START Information given

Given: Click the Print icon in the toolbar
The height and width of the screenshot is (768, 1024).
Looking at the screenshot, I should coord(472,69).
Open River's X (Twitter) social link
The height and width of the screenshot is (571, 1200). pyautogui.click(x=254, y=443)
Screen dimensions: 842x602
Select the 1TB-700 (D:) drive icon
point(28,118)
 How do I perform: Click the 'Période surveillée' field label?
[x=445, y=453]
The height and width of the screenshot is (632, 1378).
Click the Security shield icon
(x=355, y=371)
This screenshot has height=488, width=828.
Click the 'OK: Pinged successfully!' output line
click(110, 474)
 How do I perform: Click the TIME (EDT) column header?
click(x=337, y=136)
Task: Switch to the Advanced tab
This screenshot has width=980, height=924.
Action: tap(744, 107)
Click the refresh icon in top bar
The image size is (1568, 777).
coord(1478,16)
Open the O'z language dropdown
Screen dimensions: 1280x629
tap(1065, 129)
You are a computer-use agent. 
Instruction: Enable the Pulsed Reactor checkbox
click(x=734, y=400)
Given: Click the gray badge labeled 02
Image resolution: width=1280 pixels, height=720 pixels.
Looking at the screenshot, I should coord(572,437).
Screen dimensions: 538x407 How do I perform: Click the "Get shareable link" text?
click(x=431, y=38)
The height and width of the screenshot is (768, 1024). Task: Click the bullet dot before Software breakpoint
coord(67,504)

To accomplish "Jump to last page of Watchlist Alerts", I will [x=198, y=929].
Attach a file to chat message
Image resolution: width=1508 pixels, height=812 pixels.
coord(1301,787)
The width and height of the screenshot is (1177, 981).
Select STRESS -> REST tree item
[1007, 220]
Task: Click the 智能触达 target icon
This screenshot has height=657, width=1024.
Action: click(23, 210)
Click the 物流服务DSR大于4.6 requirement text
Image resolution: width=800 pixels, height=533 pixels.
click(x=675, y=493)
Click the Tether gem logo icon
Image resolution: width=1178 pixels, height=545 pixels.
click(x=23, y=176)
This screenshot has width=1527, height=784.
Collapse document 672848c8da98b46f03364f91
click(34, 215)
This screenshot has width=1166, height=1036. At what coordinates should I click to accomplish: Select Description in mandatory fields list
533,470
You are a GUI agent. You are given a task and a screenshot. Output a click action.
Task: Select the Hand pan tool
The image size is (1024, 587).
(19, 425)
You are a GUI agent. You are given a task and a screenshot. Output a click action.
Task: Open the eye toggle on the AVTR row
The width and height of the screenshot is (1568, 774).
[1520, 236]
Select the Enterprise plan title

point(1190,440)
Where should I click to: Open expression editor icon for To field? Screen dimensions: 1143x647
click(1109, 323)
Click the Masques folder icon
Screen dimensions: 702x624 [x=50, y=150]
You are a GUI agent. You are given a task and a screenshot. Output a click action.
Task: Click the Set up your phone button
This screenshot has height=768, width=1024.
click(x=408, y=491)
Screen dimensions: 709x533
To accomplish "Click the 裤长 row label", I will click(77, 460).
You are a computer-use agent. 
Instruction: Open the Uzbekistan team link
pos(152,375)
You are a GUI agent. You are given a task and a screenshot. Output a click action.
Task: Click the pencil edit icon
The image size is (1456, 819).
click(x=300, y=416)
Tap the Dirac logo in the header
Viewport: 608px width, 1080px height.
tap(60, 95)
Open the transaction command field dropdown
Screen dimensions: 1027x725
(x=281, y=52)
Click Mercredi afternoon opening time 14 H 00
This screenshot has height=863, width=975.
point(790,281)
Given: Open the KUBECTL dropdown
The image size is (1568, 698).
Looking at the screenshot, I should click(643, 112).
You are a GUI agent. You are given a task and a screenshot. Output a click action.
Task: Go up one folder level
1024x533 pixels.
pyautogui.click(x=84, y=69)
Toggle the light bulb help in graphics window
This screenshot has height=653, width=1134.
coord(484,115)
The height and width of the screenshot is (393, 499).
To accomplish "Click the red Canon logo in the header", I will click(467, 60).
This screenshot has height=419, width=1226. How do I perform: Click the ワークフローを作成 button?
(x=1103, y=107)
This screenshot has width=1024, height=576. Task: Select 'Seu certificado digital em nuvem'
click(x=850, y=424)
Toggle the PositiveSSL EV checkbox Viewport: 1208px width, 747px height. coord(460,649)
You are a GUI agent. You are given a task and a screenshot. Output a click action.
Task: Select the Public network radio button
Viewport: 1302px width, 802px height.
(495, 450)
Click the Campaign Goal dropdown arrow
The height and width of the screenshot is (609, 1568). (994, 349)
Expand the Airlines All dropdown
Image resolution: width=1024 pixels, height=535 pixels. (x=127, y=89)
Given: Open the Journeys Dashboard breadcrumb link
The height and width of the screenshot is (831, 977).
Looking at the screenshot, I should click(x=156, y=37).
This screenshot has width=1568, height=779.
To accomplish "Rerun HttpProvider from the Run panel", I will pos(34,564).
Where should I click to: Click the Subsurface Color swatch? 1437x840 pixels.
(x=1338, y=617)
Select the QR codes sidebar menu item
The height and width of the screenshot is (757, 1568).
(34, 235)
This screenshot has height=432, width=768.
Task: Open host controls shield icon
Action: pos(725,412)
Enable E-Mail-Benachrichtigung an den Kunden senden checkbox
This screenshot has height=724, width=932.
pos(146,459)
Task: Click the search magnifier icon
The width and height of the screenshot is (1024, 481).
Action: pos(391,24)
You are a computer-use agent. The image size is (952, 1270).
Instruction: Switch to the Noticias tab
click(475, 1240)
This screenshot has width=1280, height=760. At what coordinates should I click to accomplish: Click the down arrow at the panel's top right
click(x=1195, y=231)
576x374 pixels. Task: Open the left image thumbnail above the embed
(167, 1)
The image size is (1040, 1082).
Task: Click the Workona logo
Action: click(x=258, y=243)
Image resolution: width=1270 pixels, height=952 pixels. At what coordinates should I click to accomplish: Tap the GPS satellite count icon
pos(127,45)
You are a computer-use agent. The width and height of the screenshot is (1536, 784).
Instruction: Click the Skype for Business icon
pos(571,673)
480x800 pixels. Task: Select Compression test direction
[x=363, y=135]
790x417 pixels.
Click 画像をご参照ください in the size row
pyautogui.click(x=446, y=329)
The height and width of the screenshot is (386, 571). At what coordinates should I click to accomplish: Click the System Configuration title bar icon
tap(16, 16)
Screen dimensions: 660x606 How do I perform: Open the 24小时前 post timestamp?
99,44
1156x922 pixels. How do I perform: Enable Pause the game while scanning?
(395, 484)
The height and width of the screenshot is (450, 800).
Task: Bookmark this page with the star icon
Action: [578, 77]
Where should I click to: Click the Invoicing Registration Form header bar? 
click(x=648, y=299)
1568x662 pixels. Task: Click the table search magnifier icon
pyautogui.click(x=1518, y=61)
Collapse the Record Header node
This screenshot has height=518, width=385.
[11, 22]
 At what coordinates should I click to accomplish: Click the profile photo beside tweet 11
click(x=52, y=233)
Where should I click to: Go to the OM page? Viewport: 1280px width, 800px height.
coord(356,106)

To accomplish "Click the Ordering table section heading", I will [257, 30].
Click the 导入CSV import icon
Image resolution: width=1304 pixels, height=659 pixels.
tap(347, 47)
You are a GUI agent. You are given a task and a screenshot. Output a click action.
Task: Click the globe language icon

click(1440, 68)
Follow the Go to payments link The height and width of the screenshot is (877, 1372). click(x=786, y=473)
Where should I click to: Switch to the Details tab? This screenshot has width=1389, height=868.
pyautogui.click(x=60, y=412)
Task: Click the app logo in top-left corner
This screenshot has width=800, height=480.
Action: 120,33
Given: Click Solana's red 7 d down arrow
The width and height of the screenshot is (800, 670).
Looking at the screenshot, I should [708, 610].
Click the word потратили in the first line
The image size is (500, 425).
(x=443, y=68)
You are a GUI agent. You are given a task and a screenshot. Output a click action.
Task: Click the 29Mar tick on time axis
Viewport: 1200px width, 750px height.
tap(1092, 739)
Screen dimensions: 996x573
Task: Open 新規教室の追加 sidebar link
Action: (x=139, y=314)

END Information given

#### [Request]
Report how many lines of the records contain the string "panel", treating case as significant. Give only the number.

#### [Written reply]
2